ブレインテックの衝撃・完結編(後編)

現時点で話せる語彙は50単語のみ

前編では、脳に装着された読み取り装置から言葉を抽出する仕組みを紹介した。このシステムはしかし、大きな制約条件が課せられている。

一つは語彙が50個に限定されていることだ。これらはチャン教授らの研究チームが予め想定して選び出したもので、日常会話に必要とされる基本的な名詞や代名詞、動詞、疑問詞、形容詞、副詞など50単語だ。従って男性は自分の言いたいことを、これら50個の単語だけを組み合わせることによって表現しなければならない。

二つ目の制約は、このBMIシステムを使うためには予め長時間のトレーニングが必要ということだ。被験者の男性は脳に読み取り装置をつけてから、約1年半に渡って、これら50個の単語を組み合わせた文章を脳の中で何度も念じるトレーニングを続けた。この際に脳から発せられるスパイク信号が、コンピュータの機械学習ソフトへと送信される。

最初の頃、このソフトは男性の言おうとしていることを間違えて解釈することが多かったが、その間違いを研究チームの科学者らが根気強く修正するうちに、いつしか74パーセントいう高い精度で、男性の脳が発するスパイク信号を認識できるようになった。これによって今回の臨床試験へと漕ぎ着けることができたのである。

保存データ:
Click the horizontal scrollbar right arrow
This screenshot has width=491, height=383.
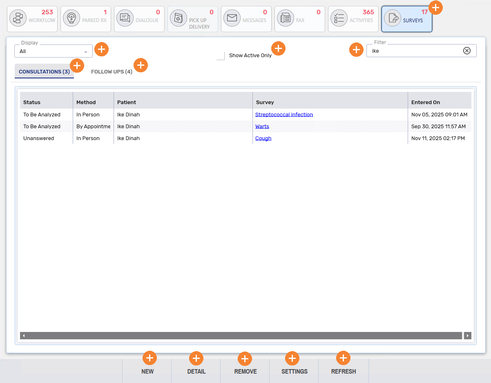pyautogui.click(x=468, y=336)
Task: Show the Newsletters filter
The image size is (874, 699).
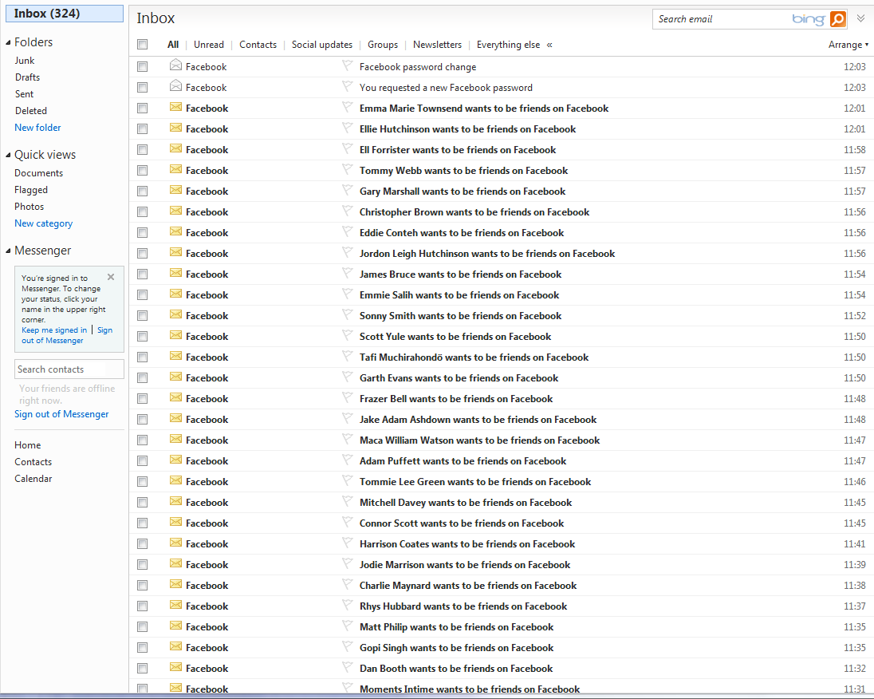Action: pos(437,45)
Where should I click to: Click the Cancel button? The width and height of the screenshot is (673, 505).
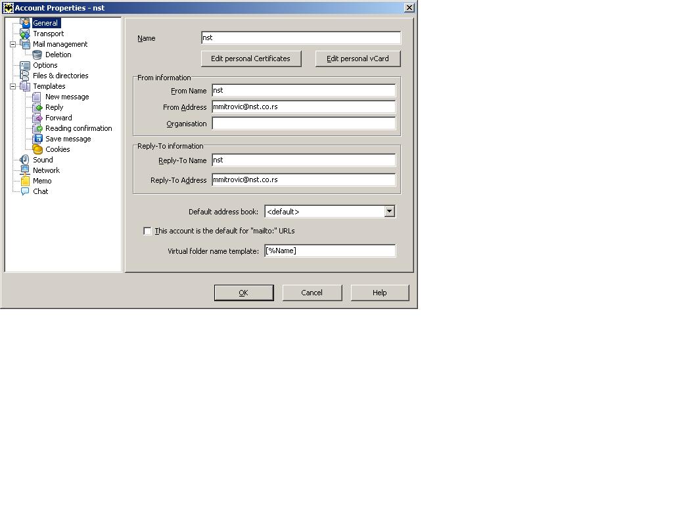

解くべき課題: ブレインテックの文章から、「ブレインテックの衝撃・完結編(後編)」を含む箇所で始め、「って表現しなければならない。」のところで終わる部分を一字一句変えずに抜き出してください。 この記録は使う必要がありません。

解答:
ブレインテックの衝撃・完結編(後編)

現時点で話せる語彙は50単語のみ

前編では、脳に装着された読み取り装置から言葉を抽出する仕組みを紹介した。このシステムはしかし、大きな制約条件が課せられている。

一つは語彙が50個に限定されていることだ。これらはチャン教授らの研究チームが予め想定して選び出したもので、日常会話に必要とされる基本的な名詞や代名詞、動詞、疑問詞、形容詞、副詞など50単語だ。従って男性は自分の言いたいことを、これら50個の単語だけを組み合わせることによって表現しなければならない。